(DATA LISTING Opens)

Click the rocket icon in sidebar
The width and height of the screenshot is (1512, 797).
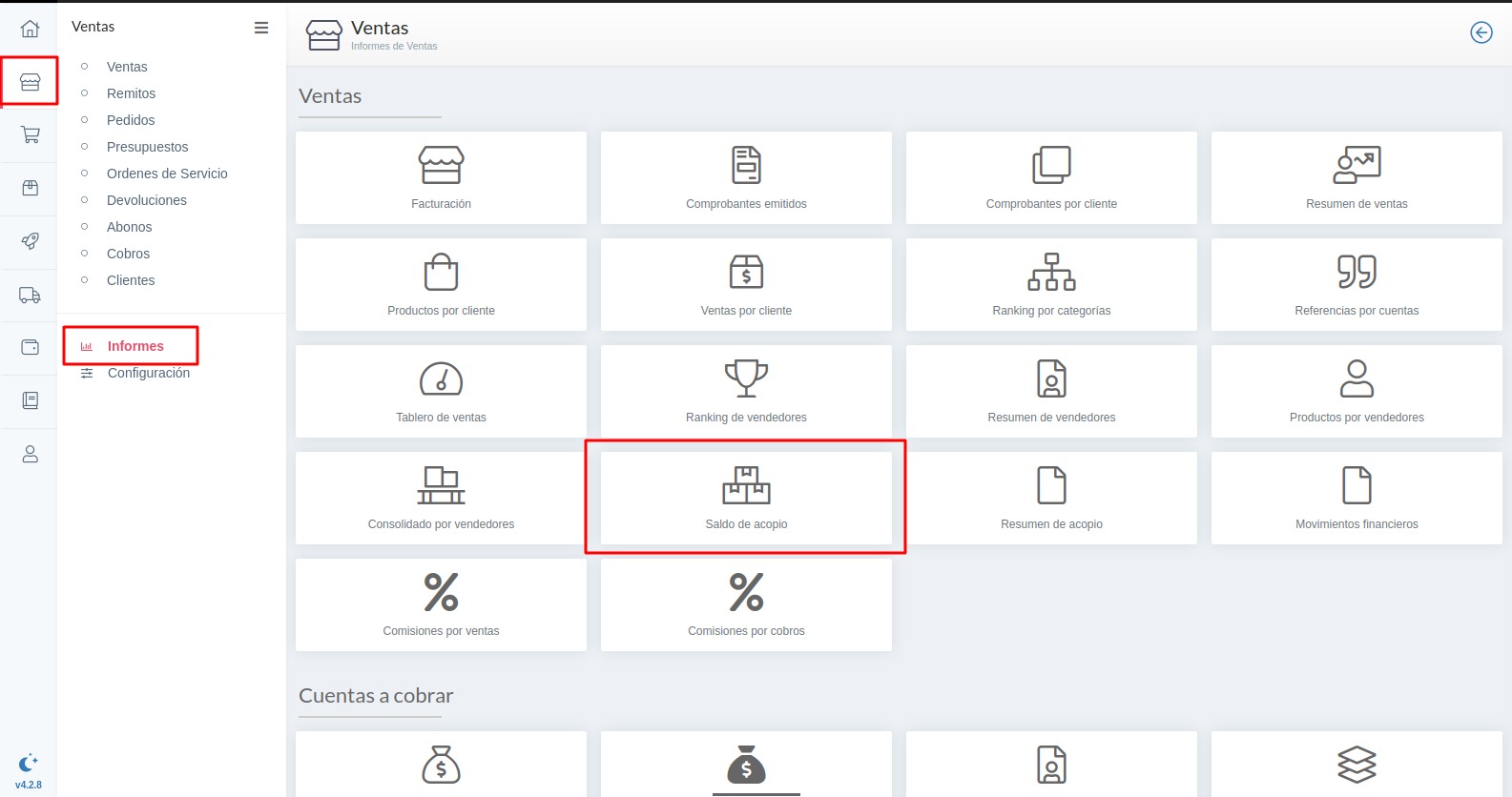click(x=30, y=241)
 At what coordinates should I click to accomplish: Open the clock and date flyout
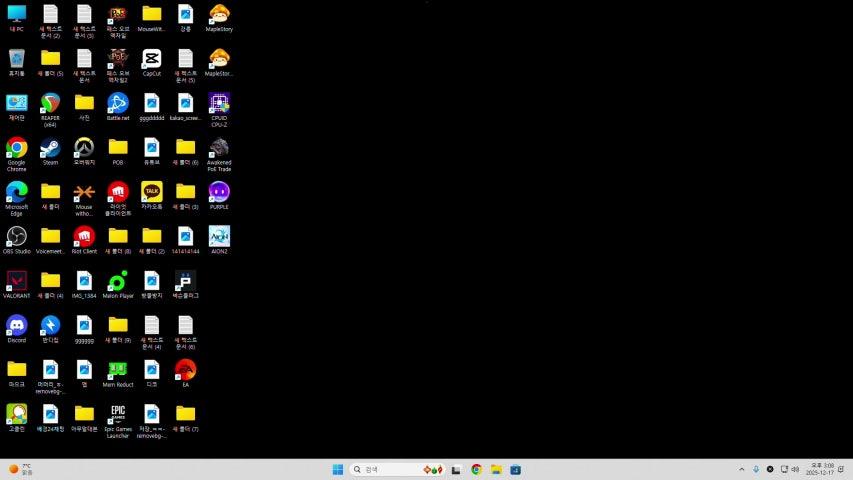[820, 469]
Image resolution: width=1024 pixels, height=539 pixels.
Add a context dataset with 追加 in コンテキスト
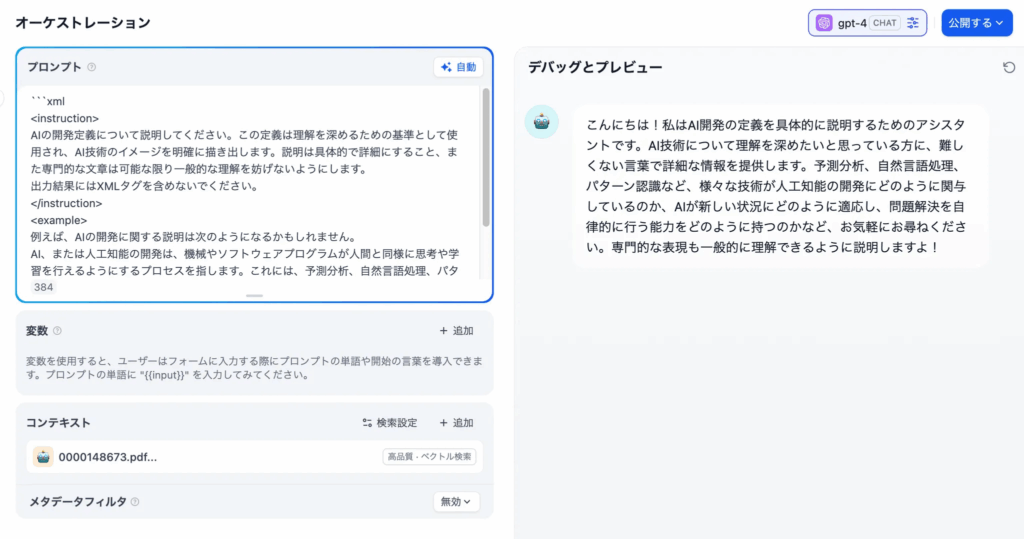456,423
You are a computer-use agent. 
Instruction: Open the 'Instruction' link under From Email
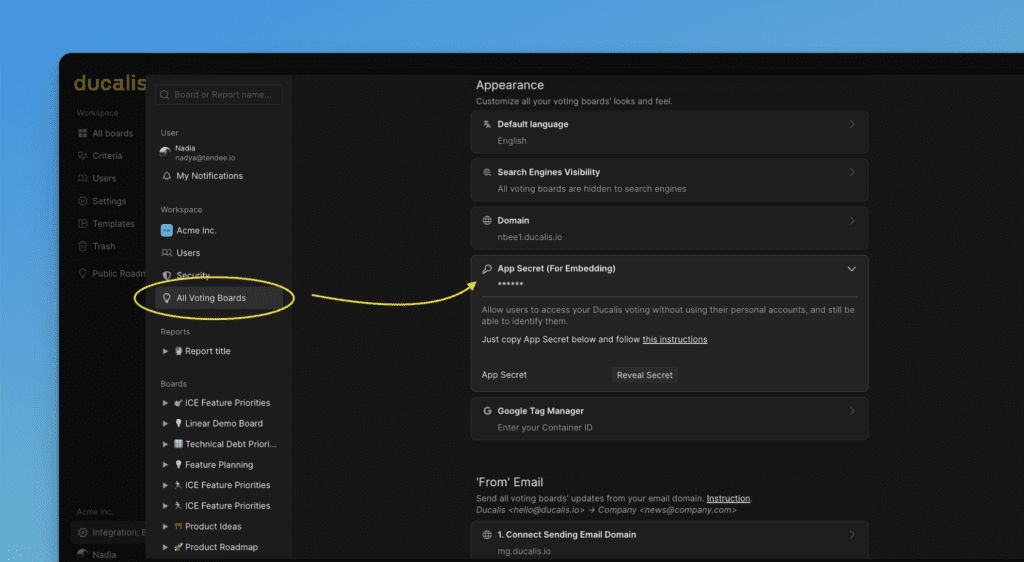(728, 498)
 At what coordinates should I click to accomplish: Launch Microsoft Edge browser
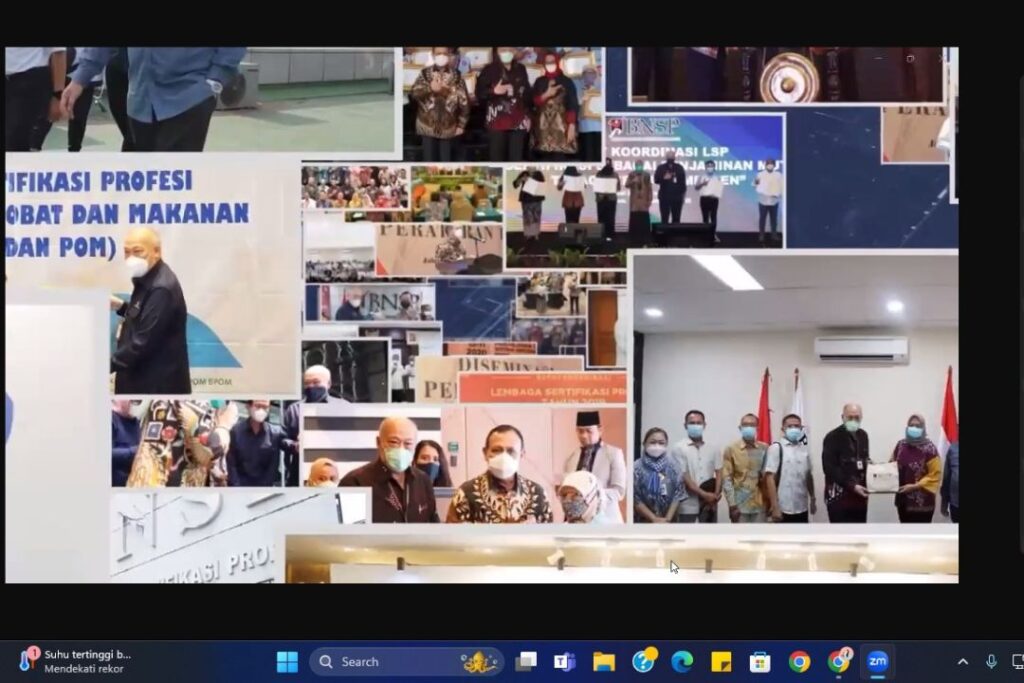682,662
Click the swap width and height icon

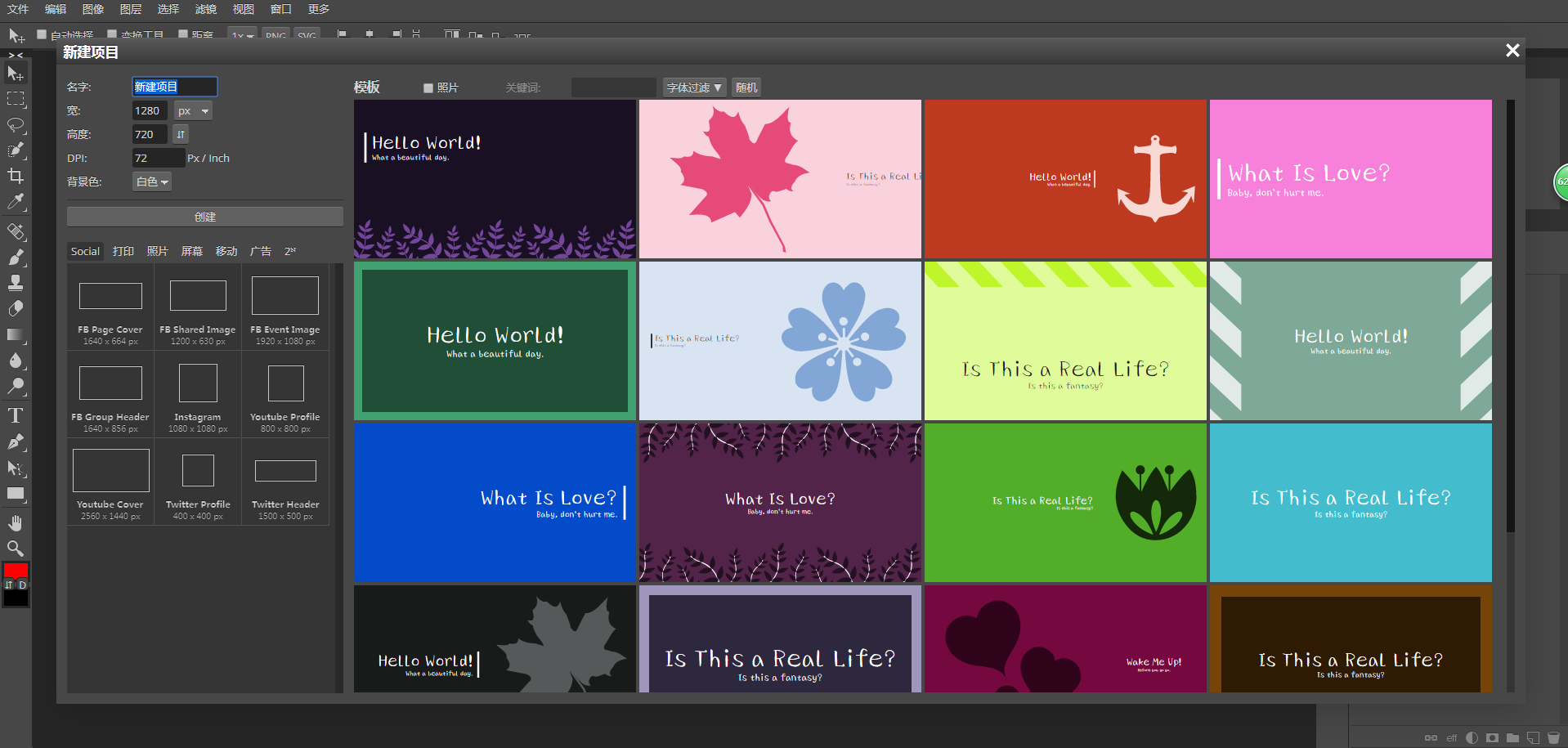click(181, 134)

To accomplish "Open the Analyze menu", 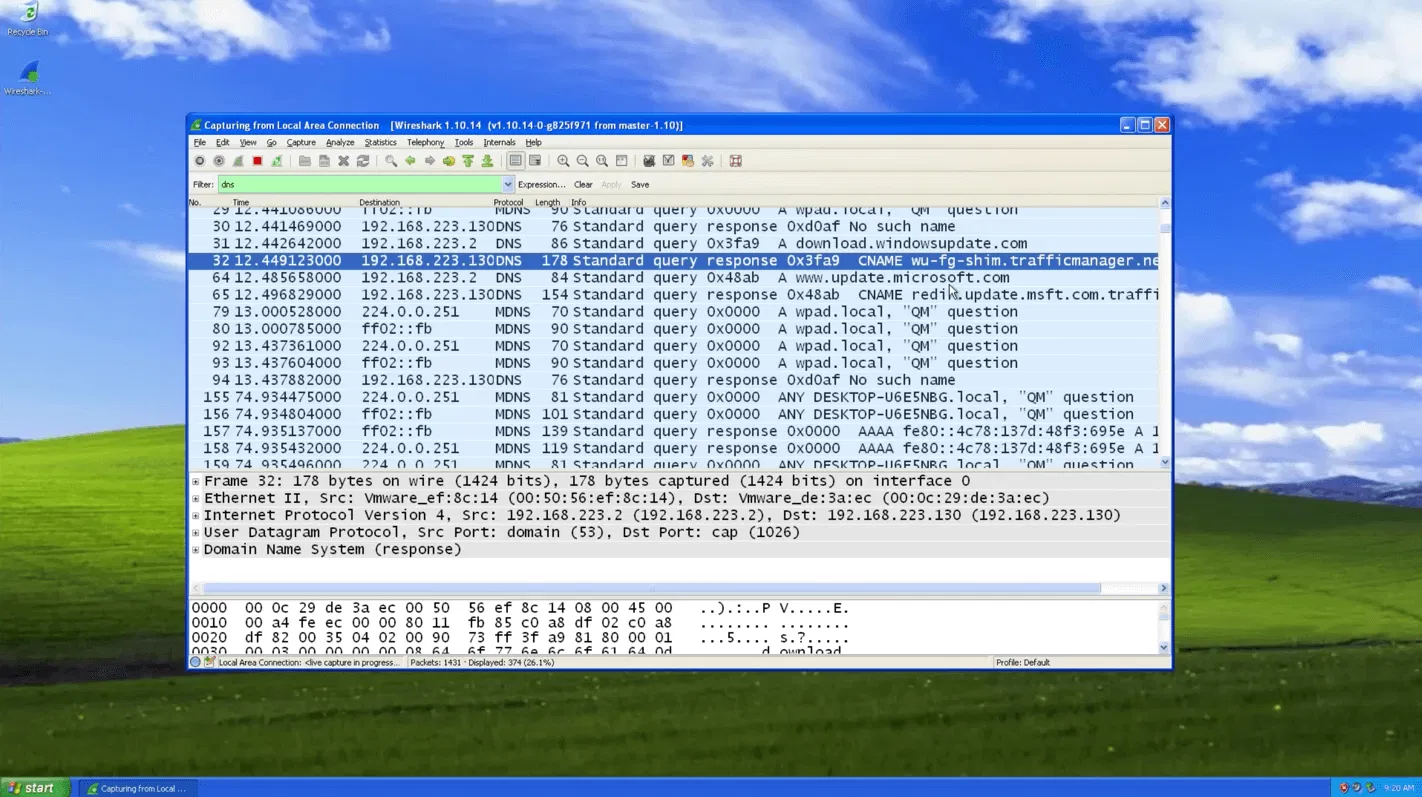I will point(340,143).
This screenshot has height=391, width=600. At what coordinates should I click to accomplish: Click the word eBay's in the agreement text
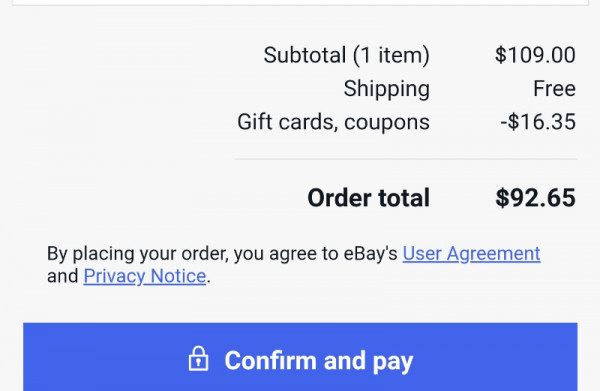click(x=370, y=254)
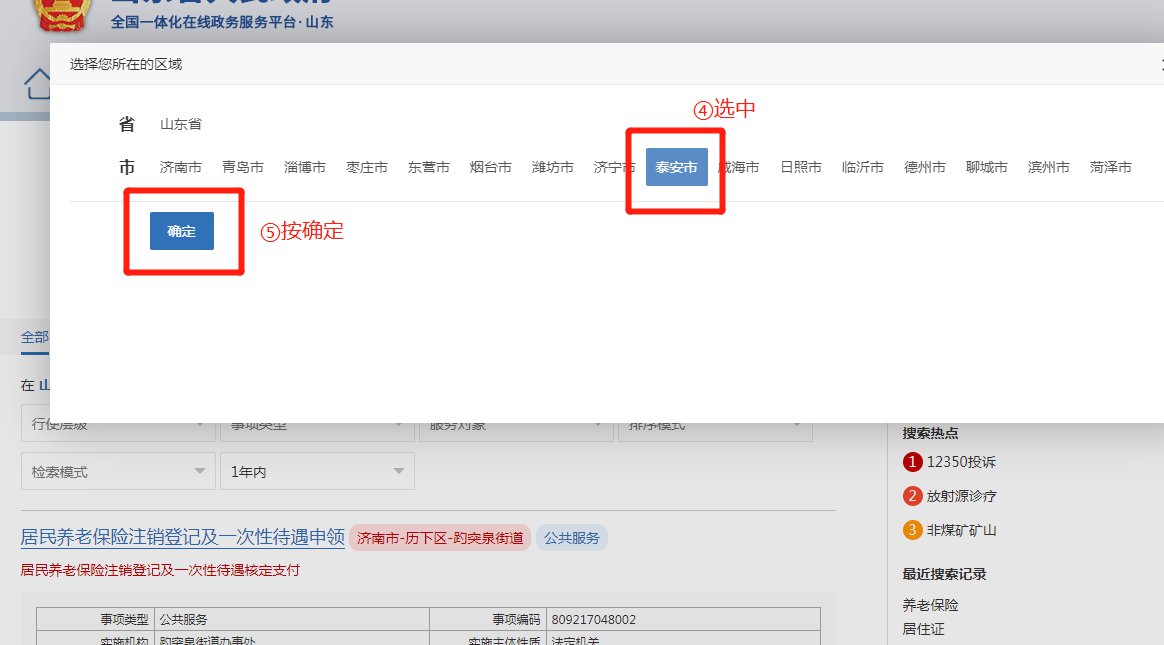Click recent search record 养老保险

tap(930, 605)
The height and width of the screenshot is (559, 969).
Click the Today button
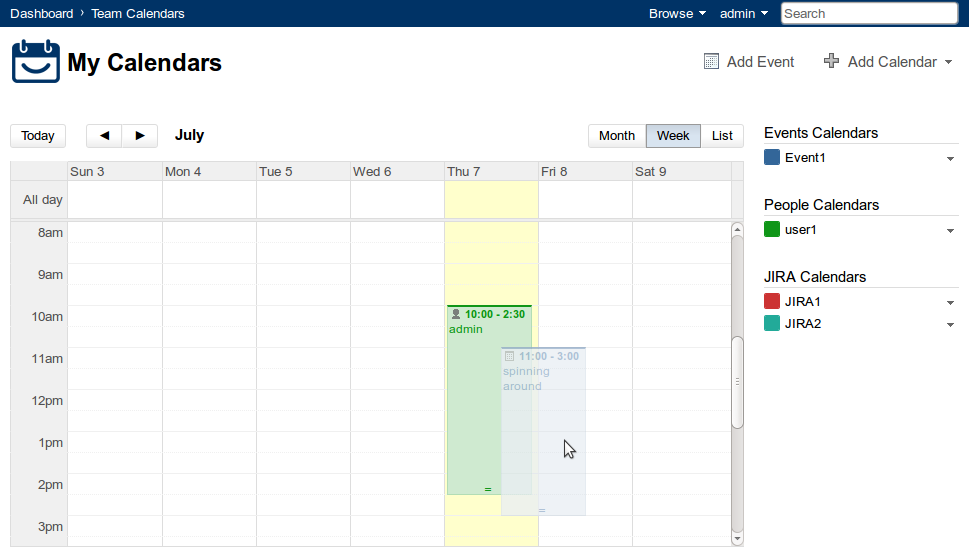pos(38,136)
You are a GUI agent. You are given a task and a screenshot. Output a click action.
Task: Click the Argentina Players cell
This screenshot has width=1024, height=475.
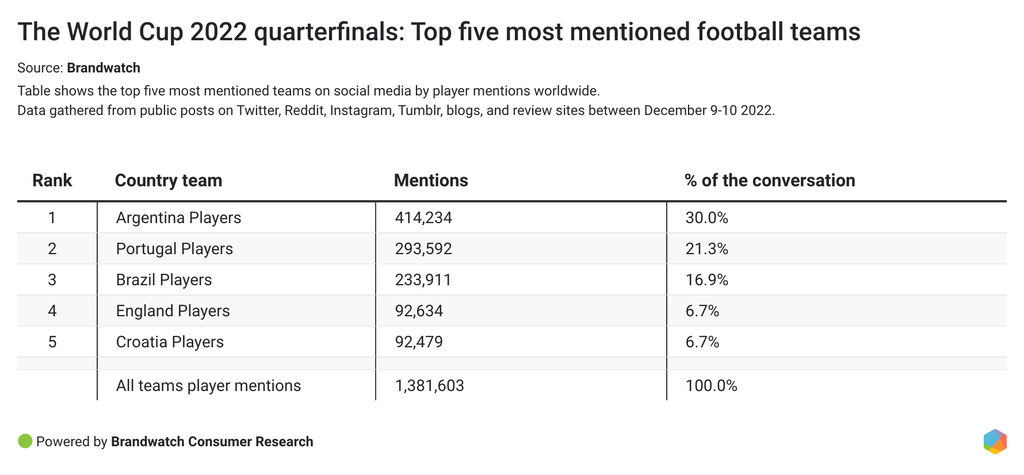click(178, 218)
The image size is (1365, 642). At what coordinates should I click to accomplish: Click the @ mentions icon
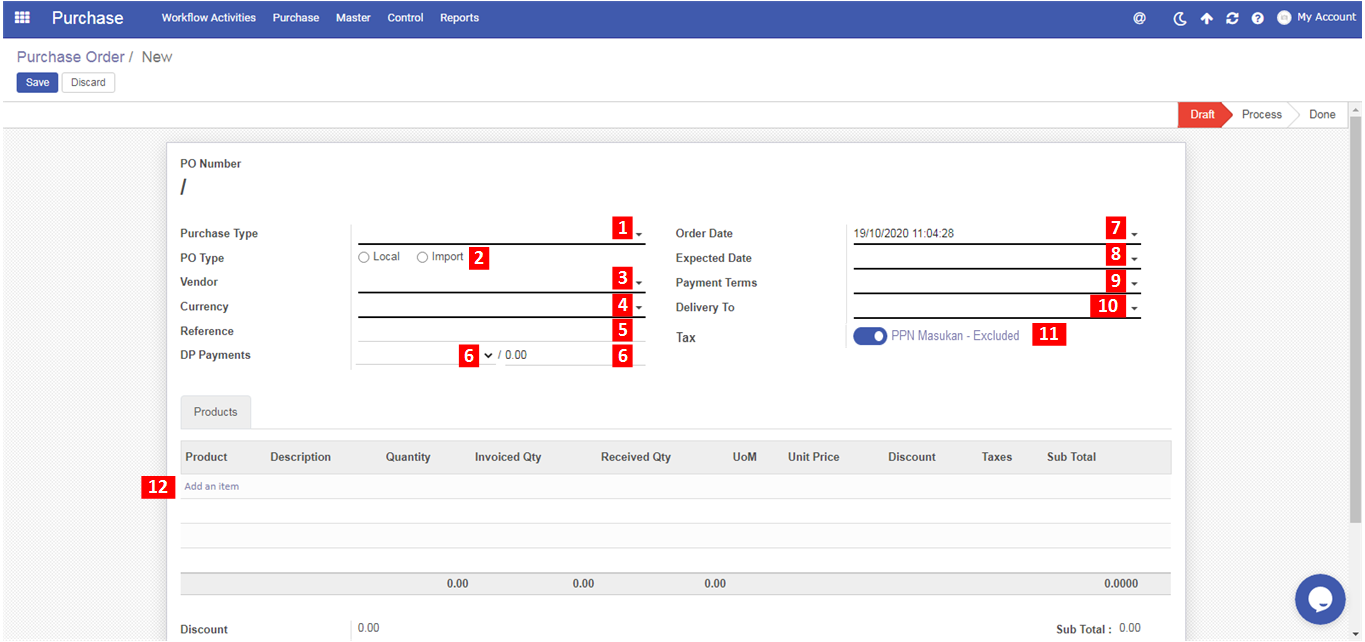tap(1139, 18)
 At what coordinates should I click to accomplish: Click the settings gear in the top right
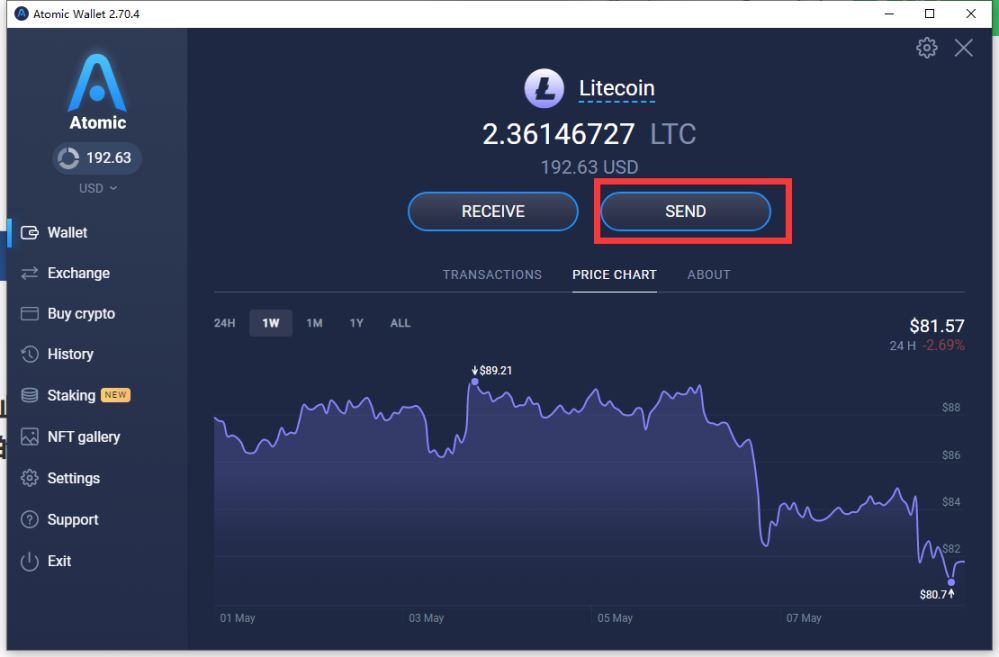926,47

(DATA LISTING Closes)

**TASK TO CARRY OUT**
For this exercise, find all lines in the records containing the word "agent" and copy them.

**RESULT OF THIS TASK**
You are a computer-use agent. 
You are a GUI agent. You are given a task and a screenshot. Output a click action.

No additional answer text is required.